- AUFGABENLISTE -
A. Beantworten Sie zum Textauszug über Katharina Hackers Erzählungen die folgenden Fragen:
(i) An welche Universität wechselte Katharina Hacker im Jahr 1990?
(ii) An welchem Datum erschien die Besprechung in der Frankfurter Allgemeinen Zeitung?
(iii) Mit welchem Gegenstand irrt der Museumswärter Minotaurus durch die Straßen und U-Bahn-Schächte?
B. Setzen Sie den Textauszug über Katharina Hackers Erzählungen mit mythologischen Figuren im Anschluss an seinen letzten Satz fort.

- TEXTAUSZUG -
----

Sisyphos im Hotel, Ariadne am Strand, Morpheus, Sohn Hypnos', des Schlafes, bilden die Personage der Erzählungen, ebenso Minotaurus, Elpenor, Mnemon und Charon, der den Fahrrädern und Autos nachsieht.
Autorenporträt
Katharina Hacker, geboren 1967 in Frankfurt am Main, studierte ab 1986 Philosophie, Geschichte und Judaistik an der Universität Freiburg. 1990 wechselte sie an die Hebräische Universität Jerusalem. Seit 1996 lebt sie als freie Autorin in Berlin.
Katharina Hacker wurde zur Stadtschreiberin 2005/2006 von Bergen-Enkheim gewählt.
Rezensionen

Frankfurter Allgemeine Zeitung - Rezension
Frankfurter Allgemeine Zeitung | Besprechung von 29.03.1999

Der Schatten der Toten
Katharina Hacker holt mythologische Figuren aus dem Hades zurück

"Die Menschen schlafen. Anders kennen sie es nicht." Selbst im Wachzustand plappern und stolpern sie achtlos über die Figuren aus der griechischen Mythologie hinweg, die mitten unter uns wandeln. Niemand erinnert sich ihrer, keiner erkennt, keiner versteht sie. Der Museumswärter Minotaurus etwa, aus seinem Versteck vertrieben, irrt mit seinem Regenschirm hilflos und ängstlich durch das Labyrinth der Straßen und U-Bahn-Schächte. Nicht einmal auf der Party seines Freundes, des Architekten Dädalus, findet er Anschluß. Man hält ihn für plump, blind und blutrünstig. Dabei ist der mißgestaltete Königssohn nur ein trauriger Zwitter aus Mensch und Tier, Monster und Gott, Mythos und Gegenwart.

----

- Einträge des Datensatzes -
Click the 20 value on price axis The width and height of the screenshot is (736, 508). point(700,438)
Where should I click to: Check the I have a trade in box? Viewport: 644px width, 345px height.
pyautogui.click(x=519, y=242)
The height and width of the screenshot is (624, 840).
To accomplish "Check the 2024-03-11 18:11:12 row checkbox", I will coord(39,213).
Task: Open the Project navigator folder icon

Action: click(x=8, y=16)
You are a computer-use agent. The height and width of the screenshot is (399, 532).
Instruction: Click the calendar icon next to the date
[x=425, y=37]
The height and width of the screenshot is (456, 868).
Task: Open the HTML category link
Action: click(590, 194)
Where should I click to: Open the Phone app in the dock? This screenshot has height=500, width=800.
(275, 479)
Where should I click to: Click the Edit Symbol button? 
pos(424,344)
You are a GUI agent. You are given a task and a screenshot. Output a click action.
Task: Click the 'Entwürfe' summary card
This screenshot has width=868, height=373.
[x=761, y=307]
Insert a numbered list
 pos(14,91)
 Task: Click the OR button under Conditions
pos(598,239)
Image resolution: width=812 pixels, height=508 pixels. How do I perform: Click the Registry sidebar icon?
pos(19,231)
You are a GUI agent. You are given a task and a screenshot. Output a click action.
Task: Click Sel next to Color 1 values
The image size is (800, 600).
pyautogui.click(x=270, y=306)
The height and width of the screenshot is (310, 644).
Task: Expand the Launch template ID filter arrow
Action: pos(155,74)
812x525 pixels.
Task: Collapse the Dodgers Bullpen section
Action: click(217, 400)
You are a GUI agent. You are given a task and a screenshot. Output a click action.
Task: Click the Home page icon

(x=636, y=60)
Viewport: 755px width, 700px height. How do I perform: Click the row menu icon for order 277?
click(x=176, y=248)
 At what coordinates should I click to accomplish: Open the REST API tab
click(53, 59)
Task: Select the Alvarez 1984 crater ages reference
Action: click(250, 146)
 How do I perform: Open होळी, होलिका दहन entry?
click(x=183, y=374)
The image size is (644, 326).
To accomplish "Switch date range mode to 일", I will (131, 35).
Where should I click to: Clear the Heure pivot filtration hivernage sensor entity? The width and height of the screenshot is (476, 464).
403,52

----

- ANTWORTEN JE AUFGABE -
A.
(i) An die Hebräische Universität Jerusalem.
(ii) Am 29.03.1999.
(iii) Mit seinem Regenschirm.

B.
Sisyphos kam nur bis Paris, melancholisch und mit leichtem Gepäck. Aus der Unterwelt ausgestoßen, haust er jetzt in einem schäbigen Hotel, argwöhnisch belauert vom Besitzer. Dabei ist sein Stein viel zu klein und zu leicht, um Teppiche und Möbel beschädigen zu können. Ariadne, vom Kummer über Theseus' Verrat verzehrt, erscheint die nächtliche Bushaltestelle wie der sonnenüberglänzte Strand von Naxos. Charons Fähre ist außer Betrieb. Untätigkeit, Ohnmacht und Lächerlichkeit demütigen ihn in seinem Stolz: Die Toten, die er sonst über den See ruderte, stehen festgefroren am Ufer. Nicht einmal sie brauchen seine Hilfe noch. Elpenor, der Säufer, der auf Kirkes Insel betrunken vom Dach stürzte, lebt heute als Penner im Bahnhof. Sein Bett ist übersät von Zivilisationsmüll, Zigarettenstummeln, weggeworfenen Fahrscheinen, Blut und Spucke. Hastige Reisende schubsen ihn herum und trampeln roh über ihn hin. Daß Odysseus ihn nicht begrub, verzeiht Elpenor ihm nie, und auch auf Homer ist er nicht gut zu sprechen: "Da schlief er nun ruhig, vergessend alles, was er gelitten hatte." Was weiß der Dichter schon vom "süßen Schlaf" eines Obdachlosen! Elpenor kann nichts vergessen und nichts vergeben. Mit Wein aus dem Goldbecher ertränkt er seine Verzweiflung über homerische Euphemismen und das Grauen ewiger Verwandlung. "Hören Sie, das ist nicht komisch", brummt der mürrische Clochard. "Ich sage Ihnen, die Namen, die Schatten, man wird sie nicht los. Die Namen sind die Körper der Schatten, und sie sind nicht weniger rüde als ein beliebiger Passant, der es eilig hat." Nur eine der sieben Erzählungen ist weniger verschattet, fast heiter: Morpheus, der eitle Sohn Hypnos', freut sich traumverloren über seine schönen neuen Schnabelschuhe.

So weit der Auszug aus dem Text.